Maha Shivaratri Festival - Festivals

Maha Shivaratri Festival

Maha Shivratri (Devanagari:महाशिवरात्रि, Kannada:ಮಹಾ ಶಿವರಾತ್ರಿ, Tamil:மகா சிவராத்திரி, Telugu:మహాశివరాత్రి), is a Hindu festival celebrated every year in reverence of Lord Shiva. Other alternate common names/spellings include Maha Sivaratri, Shivaratri, Sivarathri, Shivaratra. Shivaratri literally means the great night of Shiva or the night of Shiva. It is celebrated every year on the 13th night/14th day of the Maagha or Phalguna month of Hindu calendar.Since many different calendars are followed by various ethno-linguistic groups of Nepal and India, the month and the Tithi name are not uniform all over
Nepal and India.

Celebrated in the dark fortnight or Krishna Paksha (waning moon) of the month of Maagh according to the Shalivahana or Gujarati Vikrama or Phalguna according to the Vikrama era.

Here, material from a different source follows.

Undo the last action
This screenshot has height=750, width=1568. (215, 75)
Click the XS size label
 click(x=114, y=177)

The festival is principally celebrated by offerings of Bael or Bilva/Vilvam leaves to Lord Shiva, all day fasting and an all night long vigil. In accordance with scriptural and discipleship traditions, penances are performed in order to gain boons in the practice of Yoga and meditation, in order to reach life’s summum bonum steadily and swiftly.

Pashupatinath Temple Kathmandu Nepal

Pashupatinath Temple in Kathmandu has its significance and can observe the real tradition of Worshiping Lord Shiva. During this period, thousands of Sadhu’s are pouring from different part of India and Nepal to the temple and practice their faith full night with campfire and smoking Shiva’s Prasada (traditionally it is Marijuana).

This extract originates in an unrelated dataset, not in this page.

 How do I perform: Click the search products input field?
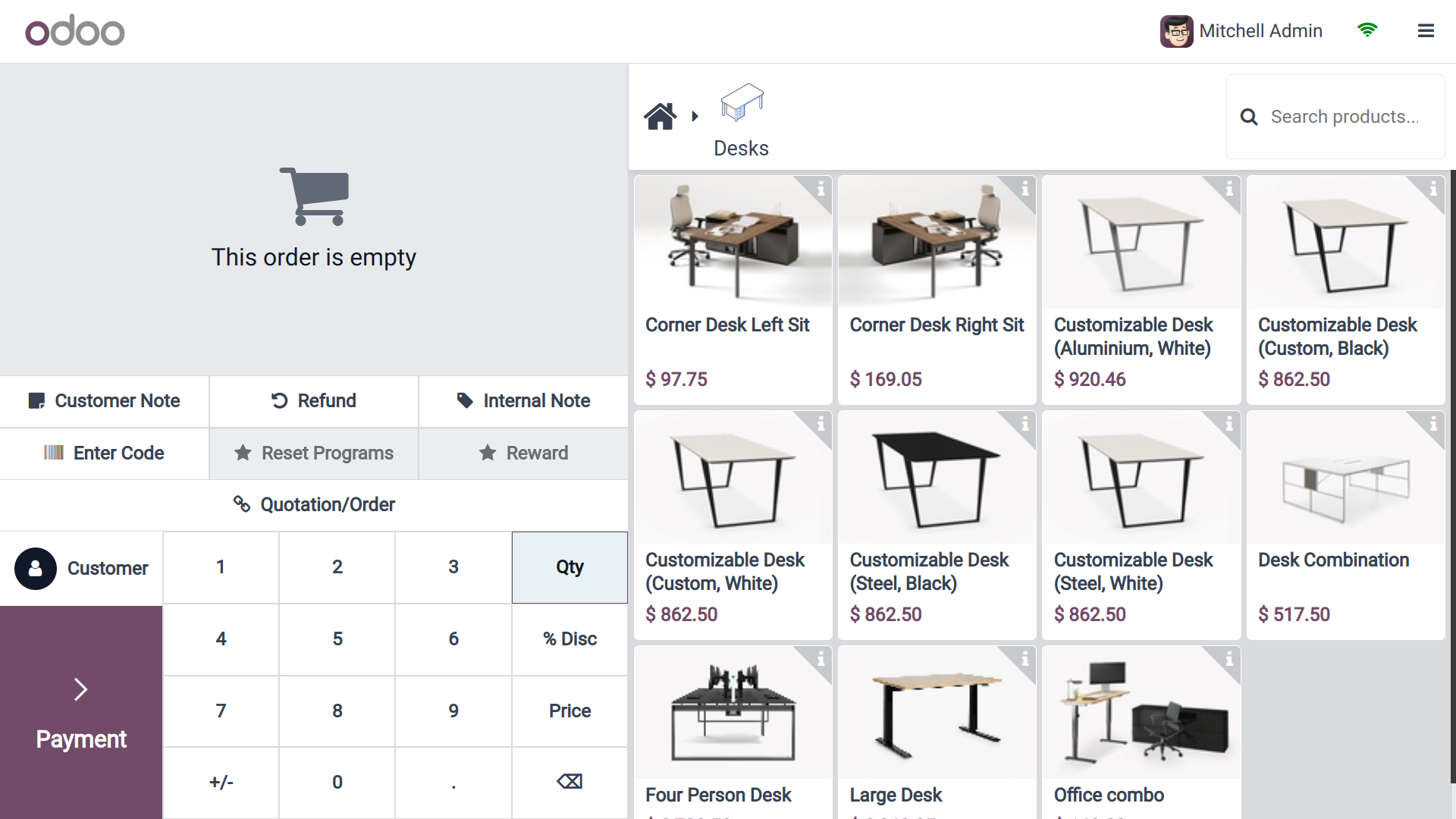pos(1350,117)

A week long International Mandi Shivratri Fair held at Mandi in the Indian state of Himachal Pradesh every year is one of the major tourist attractions in the state.


According to a legend, Parvati performed tapas, prayed and meditated on this day to ward off any evil that might befall her husband on the moonless night. Since then, Maha shivaratri is believed to be an auspicious occasion for women to pray for the well-being of their husbands and sons. An unmarried woman prays for a husband like Shiva, who is considered to be the ideal husband.Another legend of the day is that Shiva and Shakti married each other.

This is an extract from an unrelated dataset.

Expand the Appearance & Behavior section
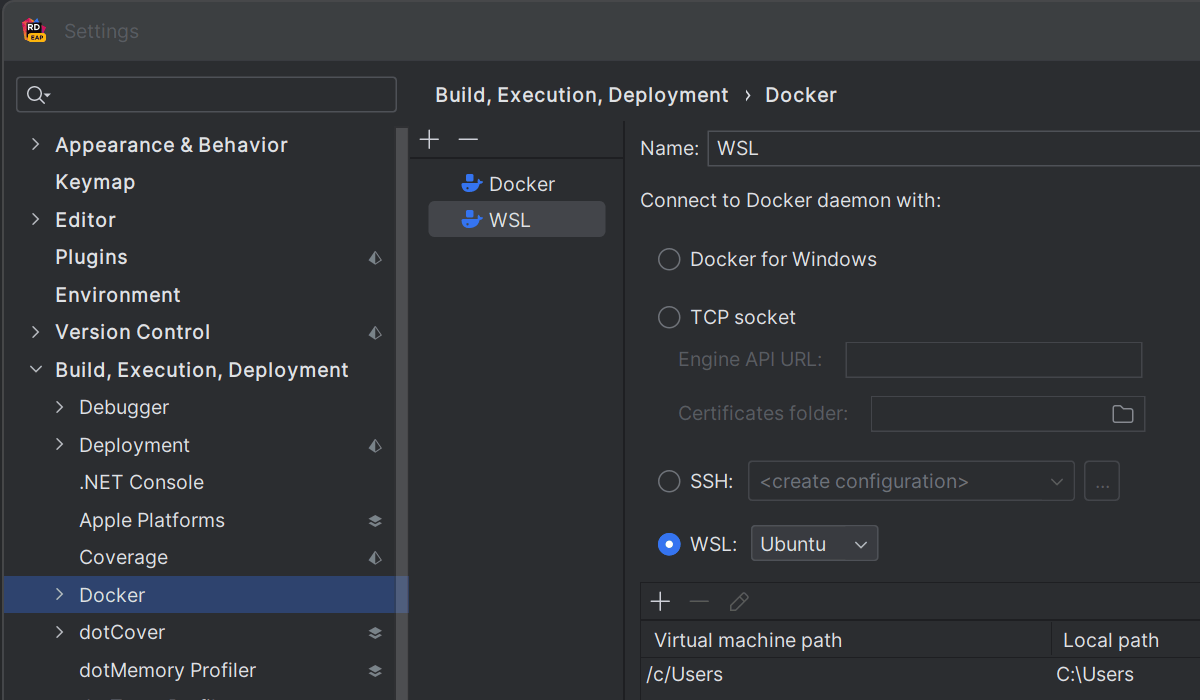 pyautogui.click(x=36, y=145)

There is one more legend of shivratri associated with Samudra Manthan, a battle between devas and asuras during which a pot of poison came out of the ocean and on the request of gods, Lord Shiva drank the poison. The poison was so potent that it changed the color of His neck to blue. For this reason, Lord Shiva is also called Neelkanth.

Rituals of Maha Shivratri

From the very early morning, Shiva temples are flocked by devotees, mostly women, who come to perform the traditional Shivalinga worship and hence hope for favours from the god. Devotees bathe at sunrise, preferably in the Ganga, or any otherholy water source (like the Shiva Sagartank at Khajurao).

This is a purification rite, an important part of all Hindu festivals. Wearing a clean piece of clothing after the holy bath, worshipers carry pots of water to the temple to bathe the Shivalinga. They offer prayers to the sun, Vishnu and Shiva.

Women pray for the well-being of their husbands and sons. An unmarried woman prays for a husband like Shiva, who is considered to be the ideal husband. The temple reverberates with the sound of bells and shouts of “Shankerji ki Jai” or ‘Hail Shiva’. Devotees circumambulate the linga, three or seven times, and then pour water over it. Some also pour milk.

According to the Shiva Purana, the Mahashivaratri worship must incorporate six items:

Bathing the Shiv Linga with water, milk and honey, and Wood apple or bel leaves added to it, representing purification of the soul;

The vermilion paste applied on the Shiv linga after bathing it, representing virtue;

Offering of fruits, which is conducive to longevity and gratification of desires;

Burning incense, yielding wealth;

The lighting of the lamp which is conducive to the attainment of knowledge;

And betel leaves marking satisfaction with worldly pleasures.

Tripundra refers to the three horizontal stripes of holy ash applied to the forehead by worshippers of Lord Shiva. These stripes symbolise spiritual knowledge, purity and penance (spiritual practice of Yoga), so also they represent the three eyes of Lord Shiva.

Wearing a rosary made from the rudraksha seed of the rudraksha tree (said to have sprung from the tears of Lord Shiva) when worshipping Lord Shiva is ideal. A rudraksha seed is a mahogany-like color, sometimes black, and sometimes may have traces of sacred sandalwood powder, turmeric, kumkum, or holy ash if the rosary was used in worship ceremonies or anointed.